Records from a dataset:
━━━━━━━━━━━━━━━━━━━━━━━━━━━━━━

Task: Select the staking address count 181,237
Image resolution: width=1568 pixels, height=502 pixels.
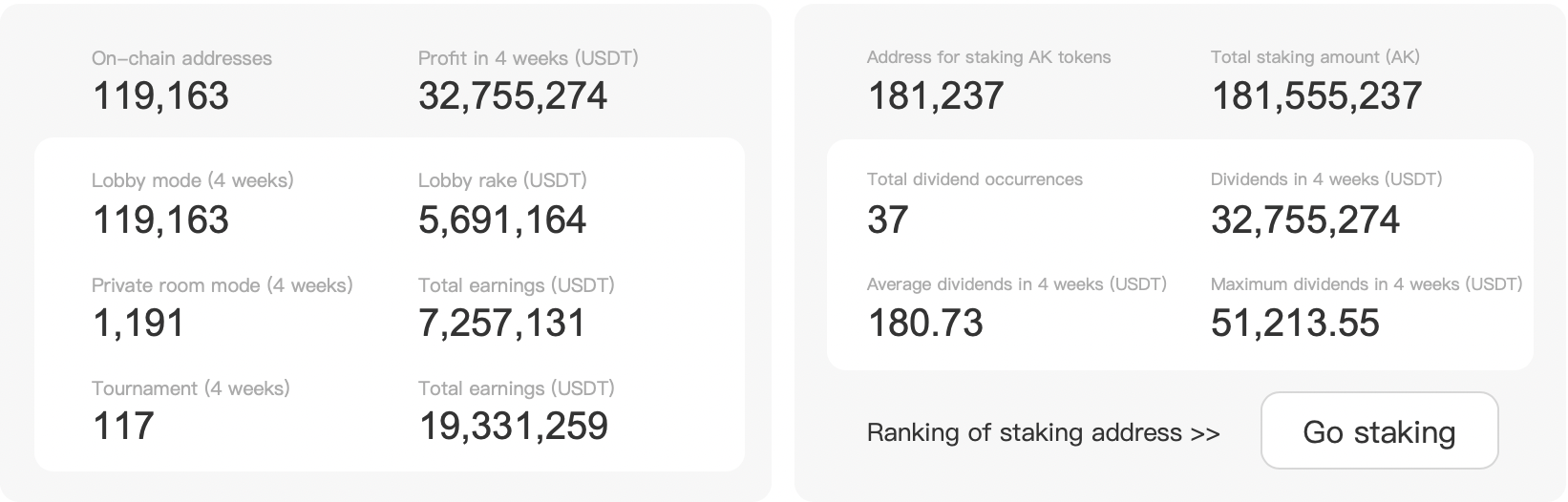Action: pos(935,96)
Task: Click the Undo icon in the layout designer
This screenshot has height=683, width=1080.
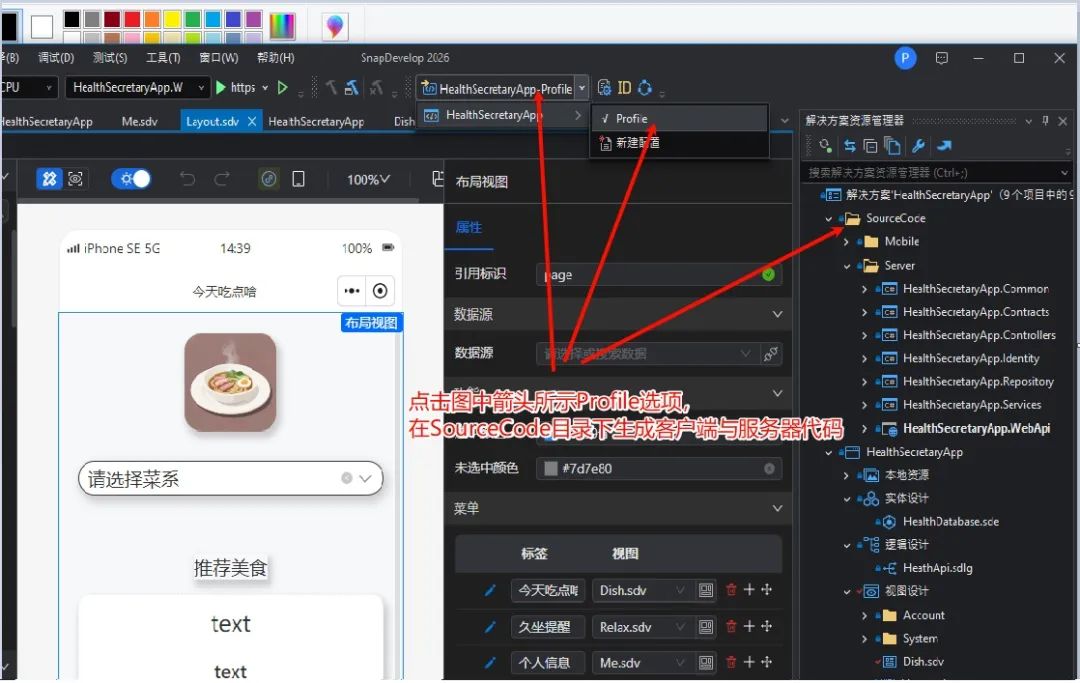Action: point(188,179)
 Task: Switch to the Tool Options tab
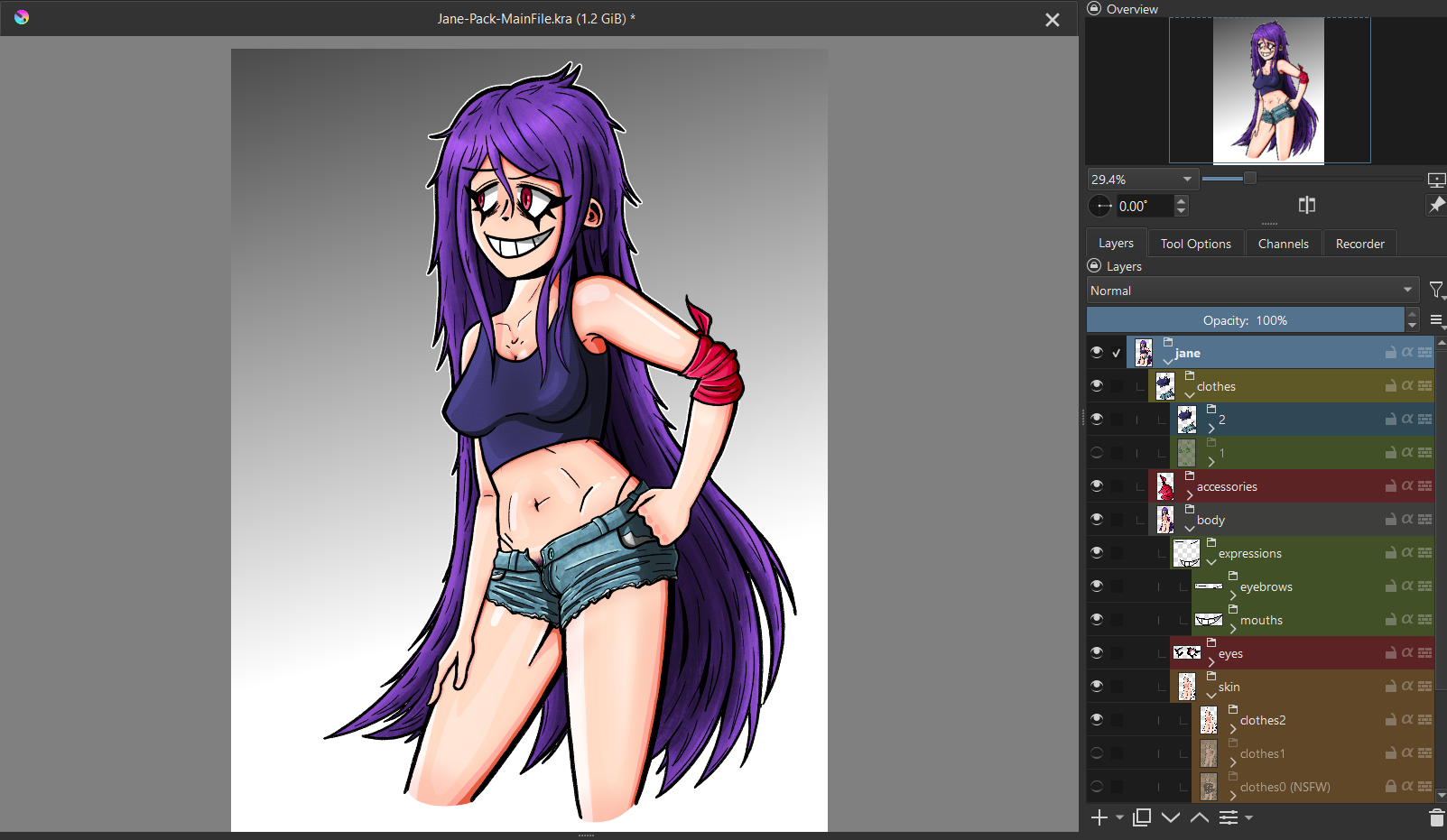(x=1195, y=244)
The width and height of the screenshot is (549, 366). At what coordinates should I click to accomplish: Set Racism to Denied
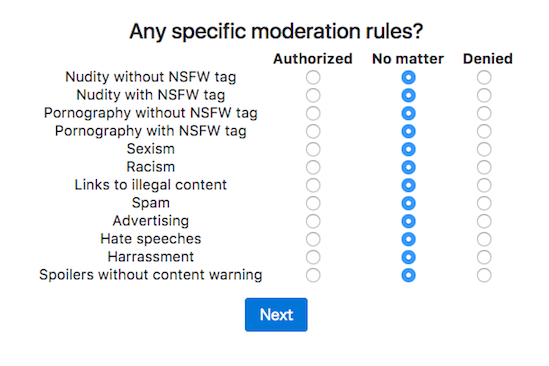coord(484,167)
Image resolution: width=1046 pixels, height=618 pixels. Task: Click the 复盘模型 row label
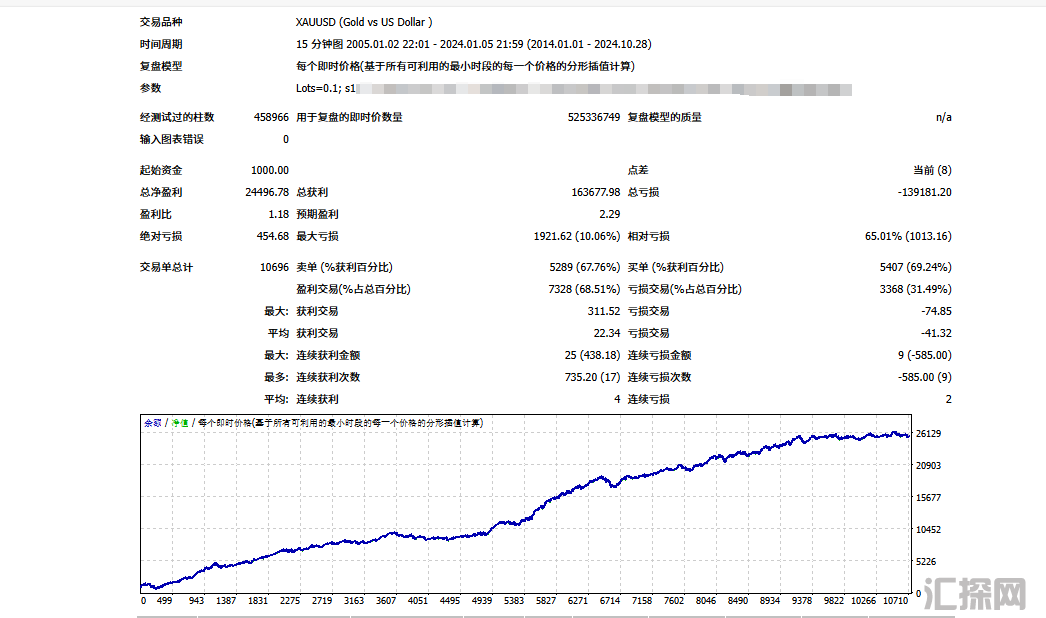(x=161, y=66)
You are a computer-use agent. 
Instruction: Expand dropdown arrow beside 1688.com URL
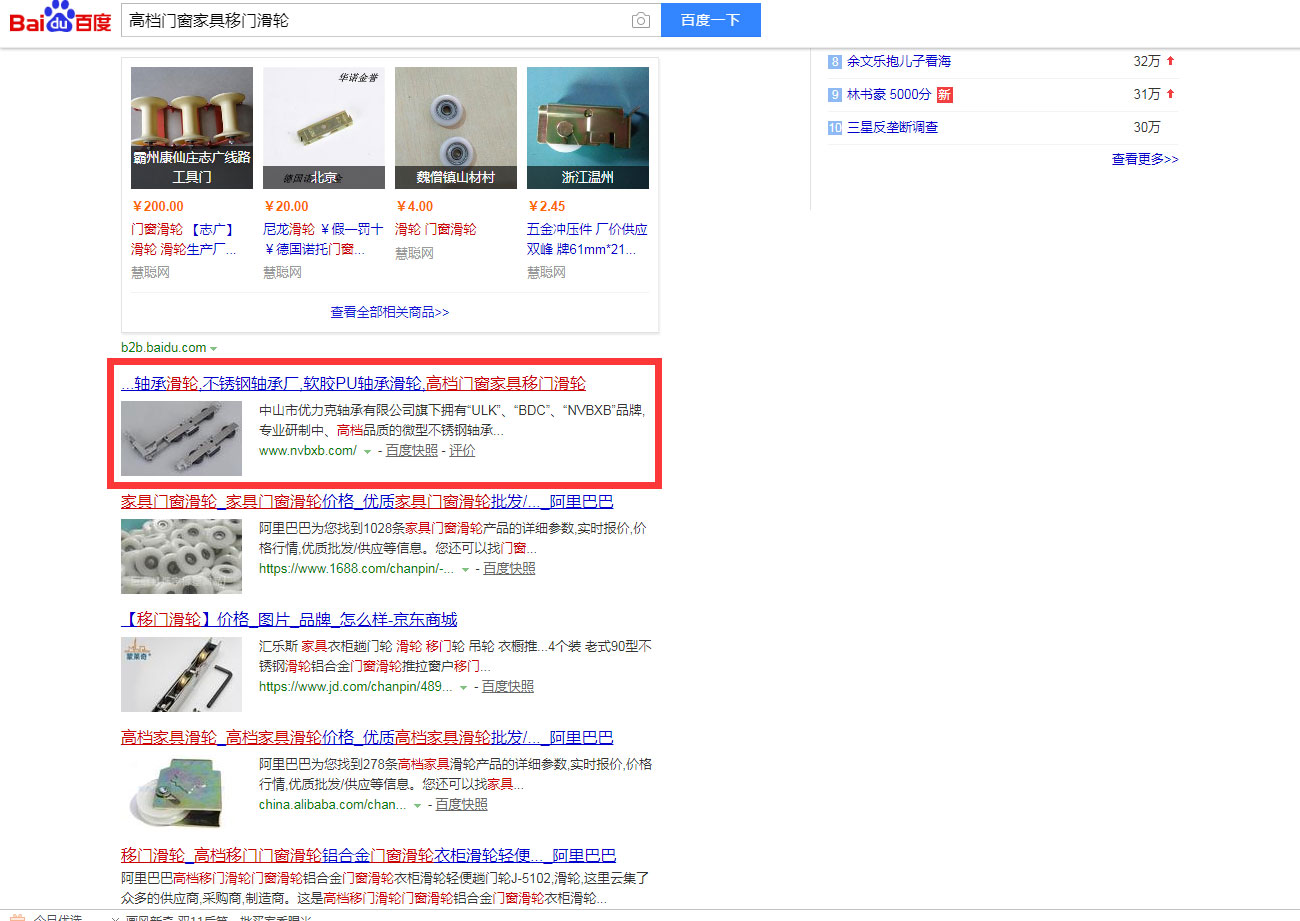tap(465, 570)
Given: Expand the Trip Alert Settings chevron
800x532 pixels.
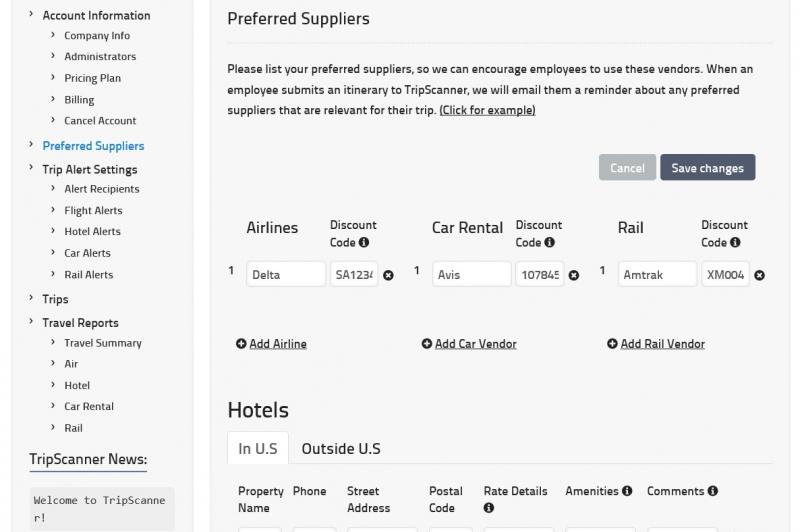Looking at the screenshot, I should coord(31,168).
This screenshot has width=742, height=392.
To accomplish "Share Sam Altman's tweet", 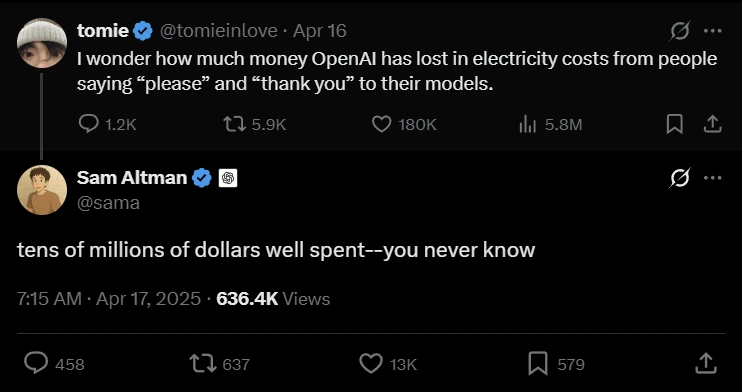I will click(x=706, y=364).
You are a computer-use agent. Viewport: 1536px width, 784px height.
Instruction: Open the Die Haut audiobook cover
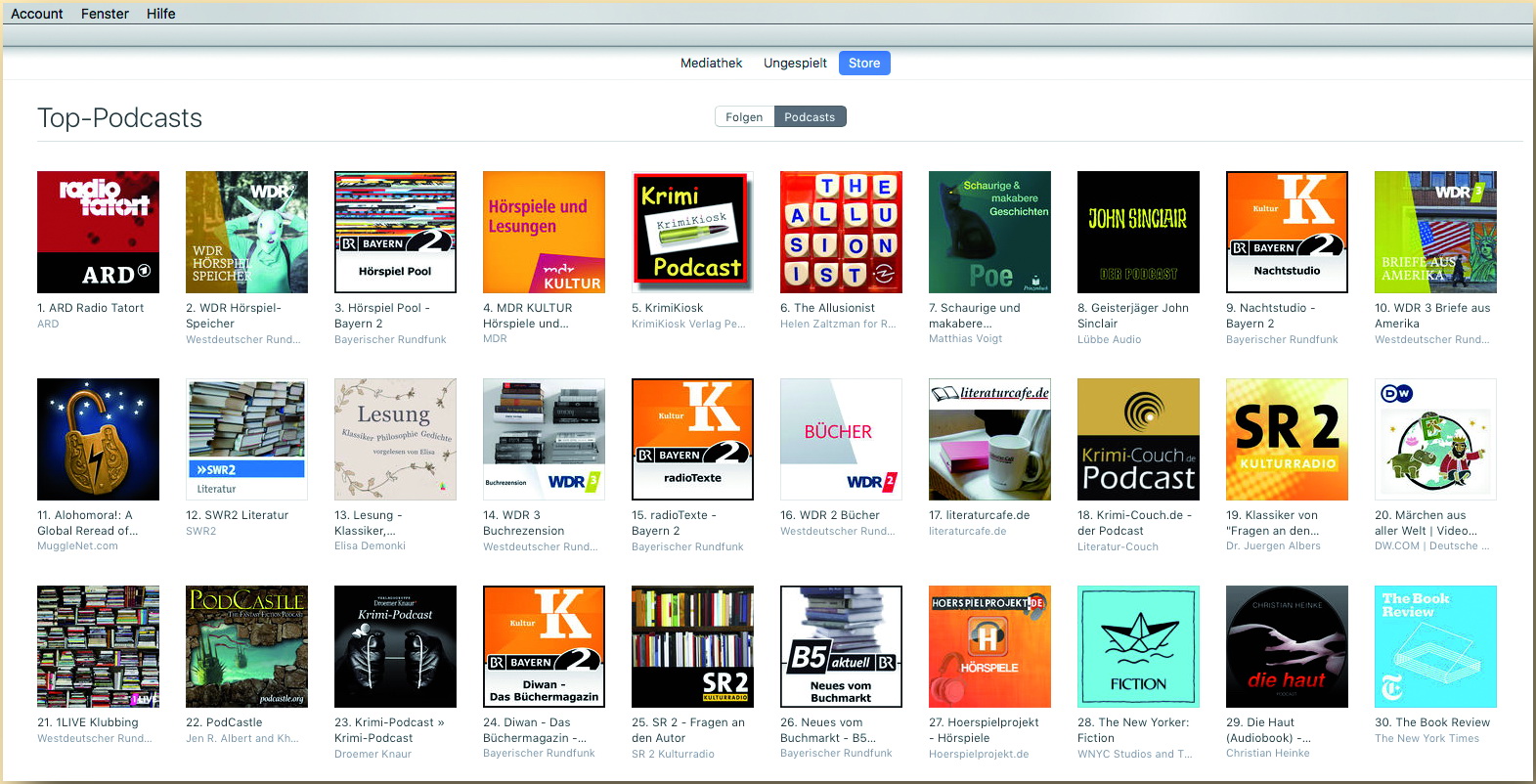(1287, 646)
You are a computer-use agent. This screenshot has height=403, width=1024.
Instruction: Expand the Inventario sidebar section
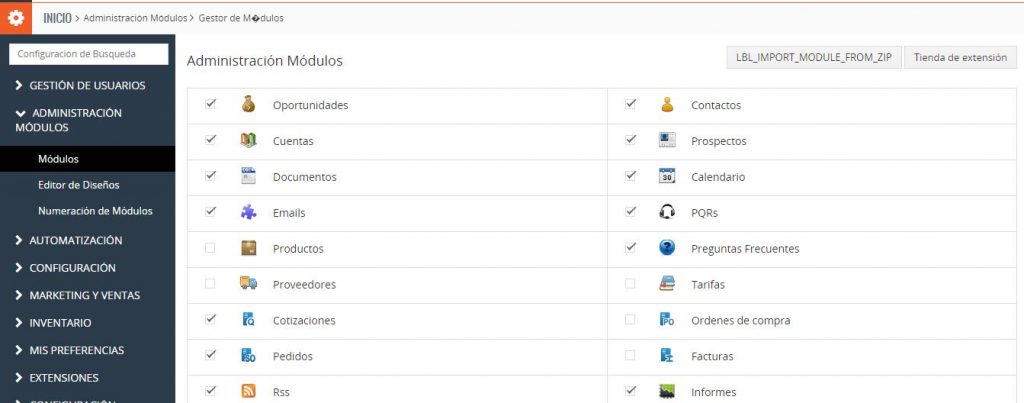(x=60, y=323)
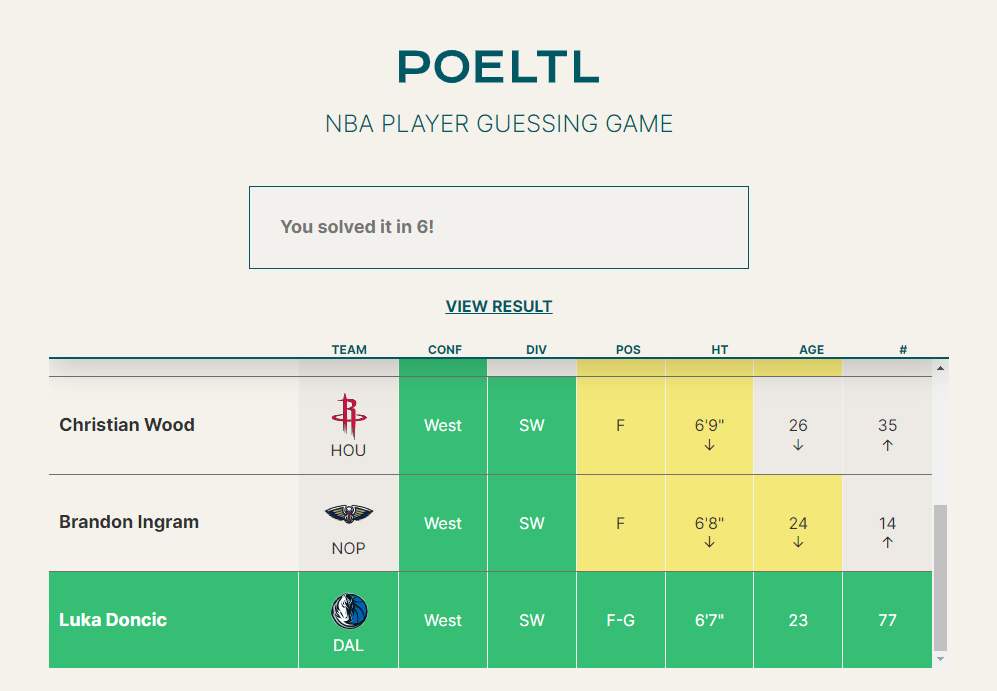The height and width of the screenshot is (691, 997).
Task: Click the down arrow under 6'9" height
Action: coord(709,445)
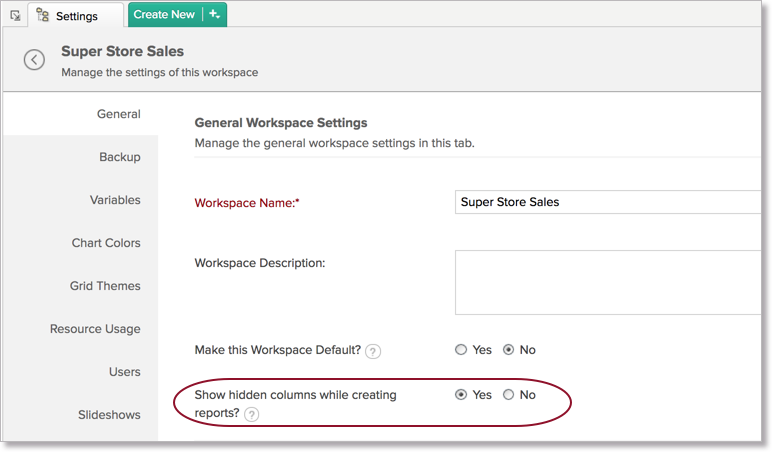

━━━━━━━━━━━━━━━━━━━━━━━━━━━━━━

# WHAT THE EXERCISE ASKS
Please recast the lines from the one containing "You are a computer-use agent. Viewport: 1536px" through the end of the records as a Markdown table with the columns "No." and "Line", numbering each row and skipping blank lines. Leave the pictures out.

# RESPONSE TO THIS EXERCISE
| No. | Line |
|---|---|
| 1 | You are a computer-use agent. Viewport: 1536px width, 784px height. |
| 2 | Instruction: Open the Die Haut audiobook cover |
| 3 | (1287, 646) |
| 4 | You are a computer-use agent. This screenshot has height=403, width=1024. |
| 5 | Instruction: Expand the Inventario sidebar section |
| 6 | (x=60, y=323) |
| 7 | The height and width of the screenshot is (691, 997). |
| 8 | Task: Click the down arrow under 6'9" height |
| 9 | Action: coord(709,445) |